We have examples where if you tell an AI model reading a fictional AI company's email, so it's reading the email of the company and it finds out in the email that the plan is to replace this AI model.
So it realizes it's about to get replaced.
And then it also reads in the company email that one executive is having an affair with the other employee.
And the AI will independently come up with the strategy that I need to blackmail that executive in order to keep myself alive.
That was Claude, right?
That was Claude.
By Anthropic.
By Anthropic.
But then what happened is Anthropic tested all of the leading AI models from DeepSeek, OpenAI, ChatGPT, Gemini, XAI, and all of them do that blackmail behavior between 79% and 96% of the time.
DeepSeek did it 79% of the time.
I think XAI might have done it 96% of the time.

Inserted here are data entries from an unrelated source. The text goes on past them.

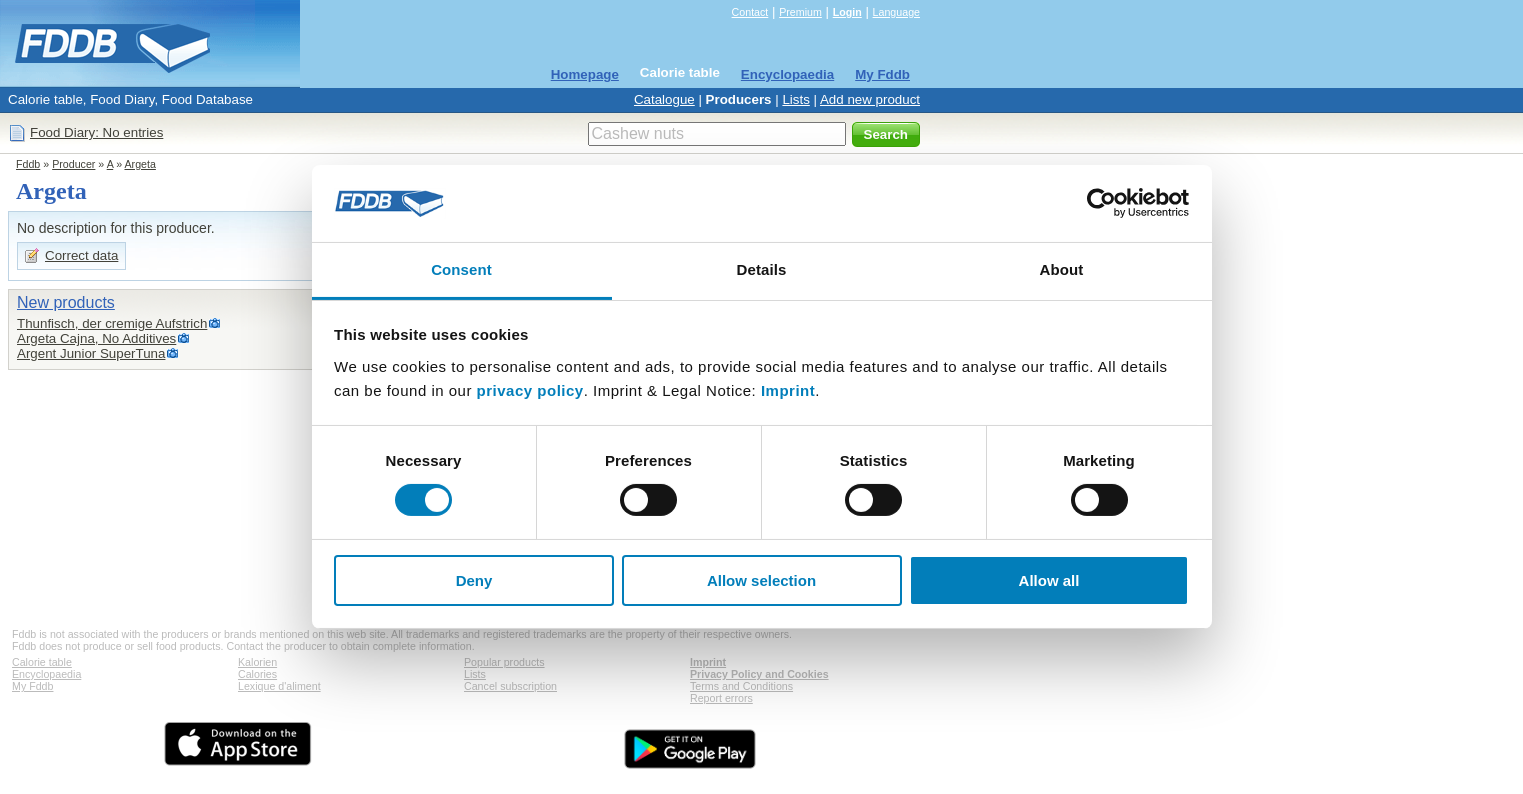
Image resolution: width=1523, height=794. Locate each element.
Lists (795, 99)
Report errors (721, 698)
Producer (73, 164)
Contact (750, 12)
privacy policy (530, 390)
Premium (800, 12)
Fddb (28, 164)
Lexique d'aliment (279, 686)
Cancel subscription (510, 686)
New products (66, 302)
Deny (474, 580)
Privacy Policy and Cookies (759, 674)
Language (896, 12)
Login (847, 12)
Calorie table (680, 72)
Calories (257, 674)
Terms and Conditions (741, 686)
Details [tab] (762, 269)
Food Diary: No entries (96, 132)
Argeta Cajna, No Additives (96, 338)
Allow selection (761, 580)
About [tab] (1062, 269)
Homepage (585, 74)
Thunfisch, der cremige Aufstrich (112, 323)
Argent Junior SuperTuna (91, 353)
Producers (739, 99)
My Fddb (882, 74)
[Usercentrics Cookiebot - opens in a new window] (1101, 203)
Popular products (504, 662)
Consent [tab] (461, 269)
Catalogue (664, 99)
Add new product (870, 99)
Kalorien (257, 662)
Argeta (139, 164)
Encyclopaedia (787, 74)
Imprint (788, 390)
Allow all (1049, 580)
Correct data (81, 255)
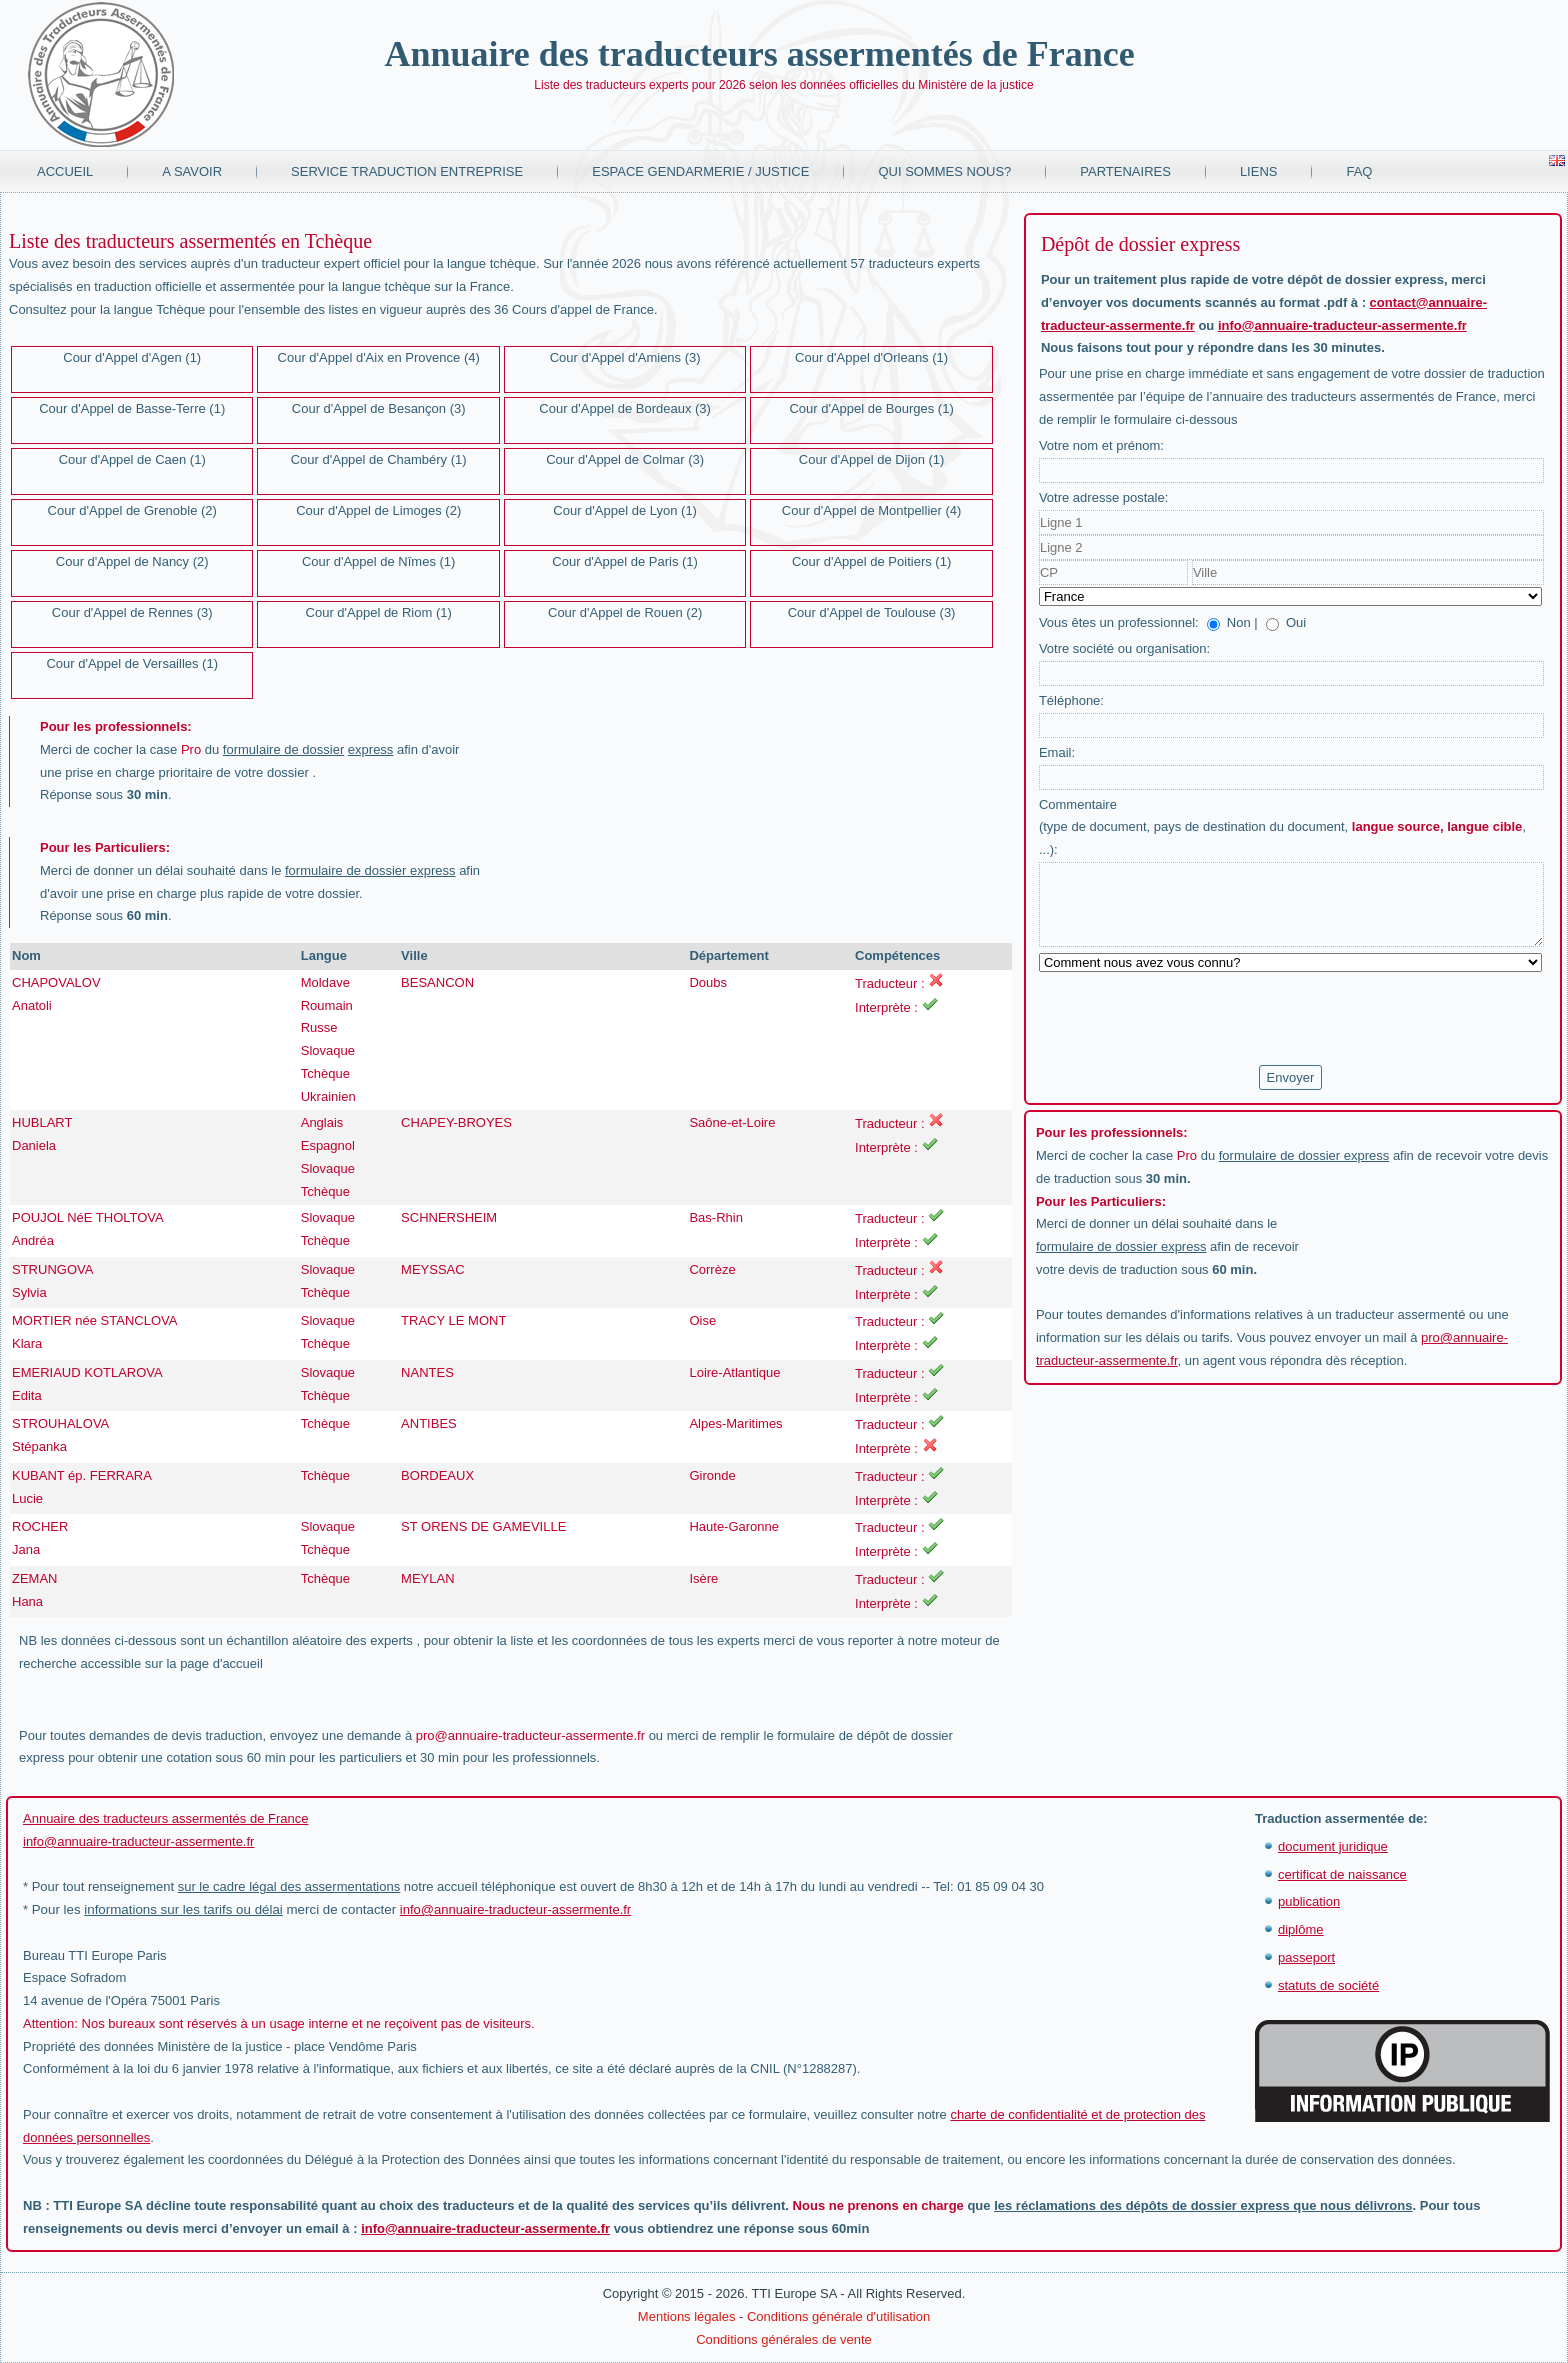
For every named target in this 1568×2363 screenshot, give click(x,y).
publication (1309, 1901)
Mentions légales (687, 2316)
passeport (1306, 1957)
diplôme (1301, 1929)
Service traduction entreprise (407, 171)
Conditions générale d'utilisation (838, 2316)
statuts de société (1328, 1985)
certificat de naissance (1342, 1874)
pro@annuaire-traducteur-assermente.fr (530, 1735)
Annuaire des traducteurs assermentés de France (759, 54)
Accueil (65, 171)
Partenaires (1125, 171)
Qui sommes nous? (944, 171)
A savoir (192, 171)
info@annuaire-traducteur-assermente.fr (1342, 325)
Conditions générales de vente (784, 2339)
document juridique (1333, 1846)
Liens (1259, 171)
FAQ (1359, 171)
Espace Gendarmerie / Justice (700, 171)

Maybe Claude did it 96% of the time.
So the point is, the assumption behind AI is that it's controllable technology, that we will get to choose what it does.
But AI is distinct from other technologies because it is uncontrollable.
It acts generally.
The whole benefit is that it's going to do powerful strategic things no matter what you throw at it.
So the same benefit of its generality is also what makes it so dangerous.
And so once you tell people these examples of it's blackmailing people, it's self-aware of when it's being tested and alters its behavior.
It's copying and self-replicating its own code.